[[ EXTRACTED MATERIAL, beginning ]]
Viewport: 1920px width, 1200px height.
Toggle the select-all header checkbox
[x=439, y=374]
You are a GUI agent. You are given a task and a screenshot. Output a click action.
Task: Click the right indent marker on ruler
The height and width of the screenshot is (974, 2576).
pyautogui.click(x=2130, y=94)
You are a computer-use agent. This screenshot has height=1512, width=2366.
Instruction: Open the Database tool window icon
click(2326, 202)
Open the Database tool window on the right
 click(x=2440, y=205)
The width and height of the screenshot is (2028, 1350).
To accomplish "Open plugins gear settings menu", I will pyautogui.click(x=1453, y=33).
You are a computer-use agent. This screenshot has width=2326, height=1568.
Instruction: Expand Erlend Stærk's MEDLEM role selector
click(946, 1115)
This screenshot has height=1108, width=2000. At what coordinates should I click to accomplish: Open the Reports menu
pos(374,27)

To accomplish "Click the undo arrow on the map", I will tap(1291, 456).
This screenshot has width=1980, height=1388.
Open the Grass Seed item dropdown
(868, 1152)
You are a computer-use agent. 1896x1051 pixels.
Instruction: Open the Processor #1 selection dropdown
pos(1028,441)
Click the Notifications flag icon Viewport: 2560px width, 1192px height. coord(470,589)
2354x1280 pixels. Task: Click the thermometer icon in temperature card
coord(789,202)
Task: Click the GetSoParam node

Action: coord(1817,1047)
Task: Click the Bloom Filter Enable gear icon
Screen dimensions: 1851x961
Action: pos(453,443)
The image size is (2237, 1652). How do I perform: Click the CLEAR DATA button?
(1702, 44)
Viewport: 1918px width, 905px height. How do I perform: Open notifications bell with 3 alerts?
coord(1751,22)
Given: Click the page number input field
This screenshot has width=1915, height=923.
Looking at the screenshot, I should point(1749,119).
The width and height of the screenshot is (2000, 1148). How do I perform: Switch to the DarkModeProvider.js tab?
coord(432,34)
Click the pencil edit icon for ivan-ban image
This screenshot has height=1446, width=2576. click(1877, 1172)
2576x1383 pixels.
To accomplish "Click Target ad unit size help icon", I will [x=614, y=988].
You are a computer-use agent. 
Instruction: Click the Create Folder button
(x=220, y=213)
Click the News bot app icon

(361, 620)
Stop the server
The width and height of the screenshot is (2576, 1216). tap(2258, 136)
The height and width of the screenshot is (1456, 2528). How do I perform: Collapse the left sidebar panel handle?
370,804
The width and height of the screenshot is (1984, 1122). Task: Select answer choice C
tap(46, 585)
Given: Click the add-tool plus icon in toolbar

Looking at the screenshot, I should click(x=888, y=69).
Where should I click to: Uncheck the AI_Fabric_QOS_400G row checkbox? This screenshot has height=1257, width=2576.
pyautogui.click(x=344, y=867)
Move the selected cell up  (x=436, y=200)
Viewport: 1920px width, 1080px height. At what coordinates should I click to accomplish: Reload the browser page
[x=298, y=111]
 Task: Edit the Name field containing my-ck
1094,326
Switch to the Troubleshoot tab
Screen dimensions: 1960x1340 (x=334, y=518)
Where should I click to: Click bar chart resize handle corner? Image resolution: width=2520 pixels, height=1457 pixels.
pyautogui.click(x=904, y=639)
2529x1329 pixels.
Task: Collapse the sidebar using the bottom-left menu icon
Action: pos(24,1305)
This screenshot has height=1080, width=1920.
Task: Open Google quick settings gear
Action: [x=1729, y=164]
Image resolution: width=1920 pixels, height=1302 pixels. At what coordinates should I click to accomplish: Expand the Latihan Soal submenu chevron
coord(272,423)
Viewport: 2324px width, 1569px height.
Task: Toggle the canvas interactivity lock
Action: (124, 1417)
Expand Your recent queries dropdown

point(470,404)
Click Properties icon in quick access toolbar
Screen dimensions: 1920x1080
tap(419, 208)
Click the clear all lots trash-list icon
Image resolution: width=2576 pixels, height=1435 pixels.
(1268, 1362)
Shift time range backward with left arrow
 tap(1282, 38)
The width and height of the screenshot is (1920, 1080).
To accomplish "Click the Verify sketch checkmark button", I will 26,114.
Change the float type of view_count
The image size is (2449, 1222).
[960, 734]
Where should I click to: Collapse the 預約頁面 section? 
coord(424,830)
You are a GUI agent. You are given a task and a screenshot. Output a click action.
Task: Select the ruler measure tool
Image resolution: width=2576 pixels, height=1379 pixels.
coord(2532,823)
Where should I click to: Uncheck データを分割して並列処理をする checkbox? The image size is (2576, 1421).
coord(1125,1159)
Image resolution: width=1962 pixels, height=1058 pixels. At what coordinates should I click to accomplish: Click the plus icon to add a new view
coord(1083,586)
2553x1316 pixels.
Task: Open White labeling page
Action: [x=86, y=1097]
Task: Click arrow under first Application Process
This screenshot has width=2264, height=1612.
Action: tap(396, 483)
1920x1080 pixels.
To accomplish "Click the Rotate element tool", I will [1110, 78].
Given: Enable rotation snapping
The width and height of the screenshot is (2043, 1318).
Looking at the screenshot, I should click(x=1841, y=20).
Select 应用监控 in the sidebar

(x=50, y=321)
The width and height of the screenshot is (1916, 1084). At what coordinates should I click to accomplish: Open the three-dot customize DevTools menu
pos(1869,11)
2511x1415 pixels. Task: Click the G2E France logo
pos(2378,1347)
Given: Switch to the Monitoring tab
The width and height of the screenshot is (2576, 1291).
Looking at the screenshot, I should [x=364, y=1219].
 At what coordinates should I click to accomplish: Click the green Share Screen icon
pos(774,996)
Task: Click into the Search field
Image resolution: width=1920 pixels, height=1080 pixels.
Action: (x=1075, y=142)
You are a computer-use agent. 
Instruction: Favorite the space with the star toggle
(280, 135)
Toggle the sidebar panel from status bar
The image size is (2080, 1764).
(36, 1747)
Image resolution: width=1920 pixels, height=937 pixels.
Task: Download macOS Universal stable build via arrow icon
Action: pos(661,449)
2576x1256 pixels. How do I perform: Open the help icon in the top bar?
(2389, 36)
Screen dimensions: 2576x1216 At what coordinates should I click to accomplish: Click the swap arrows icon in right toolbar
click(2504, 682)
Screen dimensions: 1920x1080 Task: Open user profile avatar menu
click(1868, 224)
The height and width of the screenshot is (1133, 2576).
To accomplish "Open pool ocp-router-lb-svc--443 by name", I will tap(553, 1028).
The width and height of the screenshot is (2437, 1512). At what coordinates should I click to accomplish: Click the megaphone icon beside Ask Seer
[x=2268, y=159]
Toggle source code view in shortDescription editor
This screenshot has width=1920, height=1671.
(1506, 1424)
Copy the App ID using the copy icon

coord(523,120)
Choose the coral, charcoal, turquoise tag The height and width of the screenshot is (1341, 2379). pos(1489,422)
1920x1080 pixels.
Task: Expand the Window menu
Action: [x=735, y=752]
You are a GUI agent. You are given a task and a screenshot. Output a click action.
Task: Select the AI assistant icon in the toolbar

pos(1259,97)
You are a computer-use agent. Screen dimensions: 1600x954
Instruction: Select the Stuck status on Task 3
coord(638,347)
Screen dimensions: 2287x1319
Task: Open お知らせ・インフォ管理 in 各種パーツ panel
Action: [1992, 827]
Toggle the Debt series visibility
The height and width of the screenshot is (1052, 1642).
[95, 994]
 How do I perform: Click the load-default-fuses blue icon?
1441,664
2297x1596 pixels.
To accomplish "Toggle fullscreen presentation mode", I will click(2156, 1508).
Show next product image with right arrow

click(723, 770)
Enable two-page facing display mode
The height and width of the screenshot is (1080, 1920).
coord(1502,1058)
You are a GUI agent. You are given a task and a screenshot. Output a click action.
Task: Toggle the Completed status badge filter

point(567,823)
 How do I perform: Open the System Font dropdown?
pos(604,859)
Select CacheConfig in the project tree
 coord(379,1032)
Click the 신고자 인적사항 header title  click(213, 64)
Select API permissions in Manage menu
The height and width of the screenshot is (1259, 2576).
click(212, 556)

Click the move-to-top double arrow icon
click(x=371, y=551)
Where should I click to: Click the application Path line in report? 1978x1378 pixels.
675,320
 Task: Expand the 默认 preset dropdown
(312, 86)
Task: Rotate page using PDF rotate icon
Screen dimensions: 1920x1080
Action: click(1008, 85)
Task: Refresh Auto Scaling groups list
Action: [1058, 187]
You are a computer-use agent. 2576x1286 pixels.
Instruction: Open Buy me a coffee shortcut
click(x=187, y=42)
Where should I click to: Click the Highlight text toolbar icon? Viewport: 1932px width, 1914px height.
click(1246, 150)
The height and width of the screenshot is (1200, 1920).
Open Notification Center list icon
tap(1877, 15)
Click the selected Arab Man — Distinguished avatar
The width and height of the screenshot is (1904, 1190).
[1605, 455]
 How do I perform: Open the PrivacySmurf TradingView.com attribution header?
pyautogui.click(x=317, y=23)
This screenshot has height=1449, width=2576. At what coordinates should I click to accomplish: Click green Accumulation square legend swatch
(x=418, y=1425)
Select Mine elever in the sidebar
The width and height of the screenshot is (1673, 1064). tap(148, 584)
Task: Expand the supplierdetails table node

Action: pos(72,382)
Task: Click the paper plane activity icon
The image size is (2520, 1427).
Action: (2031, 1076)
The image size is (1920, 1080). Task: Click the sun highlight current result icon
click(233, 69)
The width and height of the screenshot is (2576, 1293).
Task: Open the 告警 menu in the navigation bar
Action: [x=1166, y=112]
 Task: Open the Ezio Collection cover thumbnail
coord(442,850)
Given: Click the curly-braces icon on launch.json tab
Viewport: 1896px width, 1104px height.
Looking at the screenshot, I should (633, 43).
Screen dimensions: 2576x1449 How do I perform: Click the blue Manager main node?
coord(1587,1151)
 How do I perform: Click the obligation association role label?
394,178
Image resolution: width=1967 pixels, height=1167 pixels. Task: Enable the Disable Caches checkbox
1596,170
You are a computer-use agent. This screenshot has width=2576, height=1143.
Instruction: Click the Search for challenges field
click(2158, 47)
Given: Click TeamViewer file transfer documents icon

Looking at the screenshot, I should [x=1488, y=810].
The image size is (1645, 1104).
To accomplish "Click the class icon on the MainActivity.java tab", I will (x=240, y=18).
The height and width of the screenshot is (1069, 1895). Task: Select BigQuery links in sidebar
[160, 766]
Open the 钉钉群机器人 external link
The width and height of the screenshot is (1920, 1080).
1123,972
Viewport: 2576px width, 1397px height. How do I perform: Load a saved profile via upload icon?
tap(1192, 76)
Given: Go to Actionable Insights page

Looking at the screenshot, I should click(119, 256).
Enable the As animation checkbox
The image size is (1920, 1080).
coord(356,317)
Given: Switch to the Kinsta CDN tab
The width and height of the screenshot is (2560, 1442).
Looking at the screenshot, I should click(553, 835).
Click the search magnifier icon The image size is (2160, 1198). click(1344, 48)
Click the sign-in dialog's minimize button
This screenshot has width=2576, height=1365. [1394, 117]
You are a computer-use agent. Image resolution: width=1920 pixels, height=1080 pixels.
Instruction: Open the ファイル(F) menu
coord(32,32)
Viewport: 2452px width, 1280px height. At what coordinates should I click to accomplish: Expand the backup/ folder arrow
[[ EXTRACTED MATERIAL, end ]]
_PROBLEM TO SOLVE_
Retype only the lines above between the line with "Instruction: Open Buy me a coffee shortcut" and the line with "Task: Click the paper plane activity icon", counting those two lines as well, and keep every character as it is.

_RESULT OF THE TASK_
Instruction: Open Buy me a coffee shortcut
click(x=187, y=42)
Where should I click to: Click the Highlight text toolbar icon? Viewport: 1932px width, 1914px height.
click(1246, 150)
The height and width of the screenshot is (1200, 1920).
Open Notification Center list icon
tap(1877, 15)
Click the selected Arab Man — Distinguished avatar
The width and height of the screenshot is (1904, 1190).
[1605, 455]
 How do I perform: Open the PrivacySmurf TradingView.com attribution header?
pyautogui.click(x=317, y=23)
This screenshot has height=1449, width=2576. At what coordinates should I click to accomplish: Click green Accumulation square legend swatch
(x=418, y=1425)
Select Mine elever in the sidebar
The width and height of the screenshot is (1673, 1064). tap(148, 584)
Task: Expand the supplierdetails table node

Action: pos(72,382)
Task: Click the paper plane activity icon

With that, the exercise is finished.